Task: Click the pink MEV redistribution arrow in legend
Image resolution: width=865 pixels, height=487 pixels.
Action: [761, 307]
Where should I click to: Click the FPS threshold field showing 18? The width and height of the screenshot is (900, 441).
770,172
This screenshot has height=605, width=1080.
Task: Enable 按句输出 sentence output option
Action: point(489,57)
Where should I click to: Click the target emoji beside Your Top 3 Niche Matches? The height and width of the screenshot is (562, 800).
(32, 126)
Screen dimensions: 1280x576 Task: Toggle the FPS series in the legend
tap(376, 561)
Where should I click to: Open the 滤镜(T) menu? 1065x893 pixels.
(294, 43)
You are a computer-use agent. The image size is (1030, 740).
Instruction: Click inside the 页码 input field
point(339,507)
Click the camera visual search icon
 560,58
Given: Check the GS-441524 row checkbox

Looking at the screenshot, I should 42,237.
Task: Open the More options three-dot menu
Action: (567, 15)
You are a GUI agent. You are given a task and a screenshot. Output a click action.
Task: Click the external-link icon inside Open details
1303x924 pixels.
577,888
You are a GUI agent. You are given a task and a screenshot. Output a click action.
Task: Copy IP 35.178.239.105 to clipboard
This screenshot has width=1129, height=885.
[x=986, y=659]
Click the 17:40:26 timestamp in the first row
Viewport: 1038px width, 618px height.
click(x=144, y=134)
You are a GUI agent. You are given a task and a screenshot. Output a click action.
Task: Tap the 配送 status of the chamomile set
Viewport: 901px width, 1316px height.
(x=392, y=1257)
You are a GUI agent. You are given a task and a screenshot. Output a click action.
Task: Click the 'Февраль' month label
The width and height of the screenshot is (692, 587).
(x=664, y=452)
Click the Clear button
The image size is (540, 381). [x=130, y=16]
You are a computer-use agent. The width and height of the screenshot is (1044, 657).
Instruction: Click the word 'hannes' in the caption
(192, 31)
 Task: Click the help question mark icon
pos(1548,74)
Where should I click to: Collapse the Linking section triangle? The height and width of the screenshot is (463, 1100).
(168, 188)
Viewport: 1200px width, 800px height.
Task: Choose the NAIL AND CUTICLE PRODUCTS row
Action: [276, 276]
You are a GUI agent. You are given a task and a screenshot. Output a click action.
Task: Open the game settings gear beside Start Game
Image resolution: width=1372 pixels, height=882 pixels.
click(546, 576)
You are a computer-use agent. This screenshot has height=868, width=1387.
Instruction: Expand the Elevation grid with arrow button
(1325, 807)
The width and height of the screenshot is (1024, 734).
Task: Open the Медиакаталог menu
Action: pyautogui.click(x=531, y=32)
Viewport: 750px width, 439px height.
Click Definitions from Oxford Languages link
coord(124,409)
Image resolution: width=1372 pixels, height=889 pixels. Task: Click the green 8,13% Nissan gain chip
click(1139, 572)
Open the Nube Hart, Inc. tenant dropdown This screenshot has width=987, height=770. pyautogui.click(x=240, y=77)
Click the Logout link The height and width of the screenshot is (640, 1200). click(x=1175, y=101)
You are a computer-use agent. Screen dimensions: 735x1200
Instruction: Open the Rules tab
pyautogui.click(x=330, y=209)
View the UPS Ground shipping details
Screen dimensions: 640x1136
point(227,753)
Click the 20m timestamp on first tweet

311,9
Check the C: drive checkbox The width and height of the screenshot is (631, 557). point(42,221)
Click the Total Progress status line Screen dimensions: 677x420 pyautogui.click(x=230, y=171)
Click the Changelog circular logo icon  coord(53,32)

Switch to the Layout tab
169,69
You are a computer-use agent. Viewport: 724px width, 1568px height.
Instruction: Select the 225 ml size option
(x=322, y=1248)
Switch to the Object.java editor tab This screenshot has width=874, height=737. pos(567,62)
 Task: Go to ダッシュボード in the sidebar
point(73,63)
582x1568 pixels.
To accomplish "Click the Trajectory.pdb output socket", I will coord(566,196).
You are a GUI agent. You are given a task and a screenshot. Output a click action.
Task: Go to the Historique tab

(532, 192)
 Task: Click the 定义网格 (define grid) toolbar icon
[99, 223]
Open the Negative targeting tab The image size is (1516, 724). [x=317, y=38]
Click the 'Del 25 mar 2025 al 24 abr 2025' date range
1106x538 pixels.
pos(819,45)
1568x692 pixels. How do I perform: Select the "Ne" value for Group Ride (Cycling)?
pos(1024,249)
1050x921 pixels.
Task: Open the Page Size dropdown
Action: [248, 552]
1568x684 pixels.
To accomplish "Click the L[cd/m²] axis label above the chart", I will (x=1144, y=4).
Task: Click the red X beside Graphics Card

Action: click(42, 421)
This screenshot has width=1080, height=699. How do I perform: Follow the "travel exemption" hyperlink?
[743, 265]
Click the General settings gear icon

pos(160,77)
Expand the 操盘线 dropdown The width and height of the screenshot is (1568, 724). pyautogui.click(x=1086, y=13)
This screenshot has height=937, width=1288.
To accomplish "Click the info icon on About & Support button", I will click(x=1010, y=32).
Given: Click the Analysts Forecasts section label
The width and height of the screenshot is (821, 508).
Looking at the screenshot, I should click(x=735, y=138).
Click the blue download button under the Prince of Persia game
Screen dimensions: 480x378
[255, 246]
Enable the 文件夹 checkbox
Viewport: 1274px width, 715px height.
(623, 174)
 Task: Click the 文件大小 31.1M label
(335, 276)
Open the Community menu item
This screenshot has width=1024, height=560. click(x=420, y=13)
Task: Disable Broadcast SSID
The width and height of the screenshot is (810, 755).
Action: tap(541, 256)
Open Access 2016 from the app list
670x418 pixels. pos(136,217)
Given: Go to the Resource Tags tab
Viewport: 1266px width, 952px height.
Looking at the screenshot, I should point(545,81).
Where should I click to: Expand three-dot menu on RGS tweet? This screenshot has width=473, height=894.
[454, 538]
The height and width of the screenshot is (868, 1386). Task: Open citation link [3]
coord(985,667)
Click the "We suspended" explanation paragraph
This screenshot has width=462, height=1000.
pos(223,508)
====================
→ **Task description**: Respond with the count of lines above holding the string "status", and leave out everything else.

→ **Response area**: 2